根据本发明的光纤气体激光器,其中,该激励气体为氦氖混合气。 The gas laser according to the present invention an optical fiber, wherein the excitation gas is a helium-neon gas mixture. 根据本发明的光纤气体激光器,其中,该光纤气体激光器还包括储气室, 所述储气室环绕所述空心光纤设置,所述空心光纤的处于所述储气室中的部分开设有气孔,以连通所述纤芯和所述储气室。 The gas laser according to the present invention an optical fiber, wherein the optical fiber further comprises a gas laser gas chamber, the gas storage chamber is provided around said hollow fiber, said hollow fiber is in the gas storage chamber defines a portion of the pores, communicating to said core and said gas storage chamber.

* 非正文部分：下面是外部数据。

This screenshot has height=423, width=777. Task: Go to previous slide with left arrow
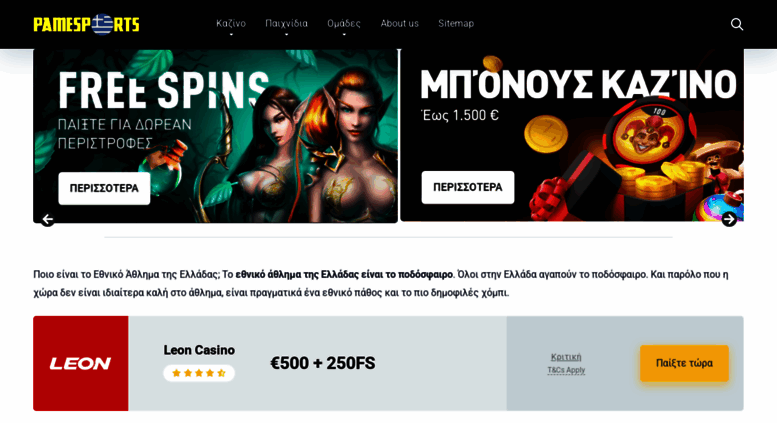pyautogui.click(x=48, y=219)
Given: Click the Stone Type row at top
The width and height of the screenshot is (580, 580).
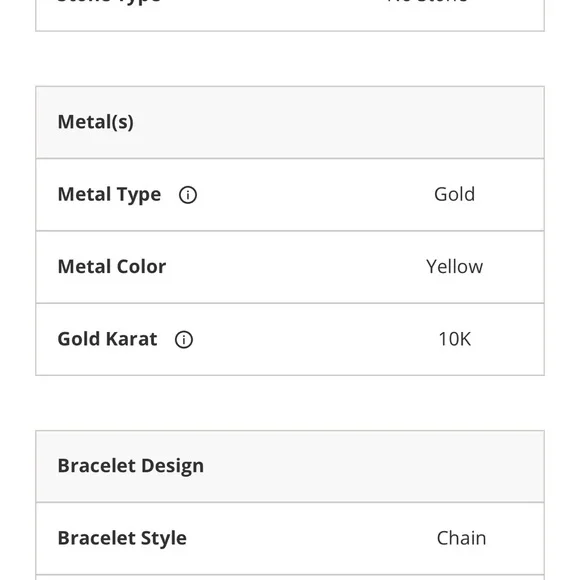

根据本发明的光纤气体激光器,其中,该光纤气体激光器还包括储气室, 所述空心光纤和所述实心光纤的连接部处留有尺寸小于或等于所述纤芯直径的间隙,所述储气室设置在该连接部处,所述间隙连通所述纤芯和所述储气室。 The gas laser according to the present invention an optical fiber, wherein the optical fiber further comprises a gas laser gas chamber, said hollow optical fiber and the optical fiber connected to the solid portion at a gap size of less than or equal to the core diameter of the reservoir air chamber disposed at the connecting portion, said gap communicating said core and said gas storage chamber.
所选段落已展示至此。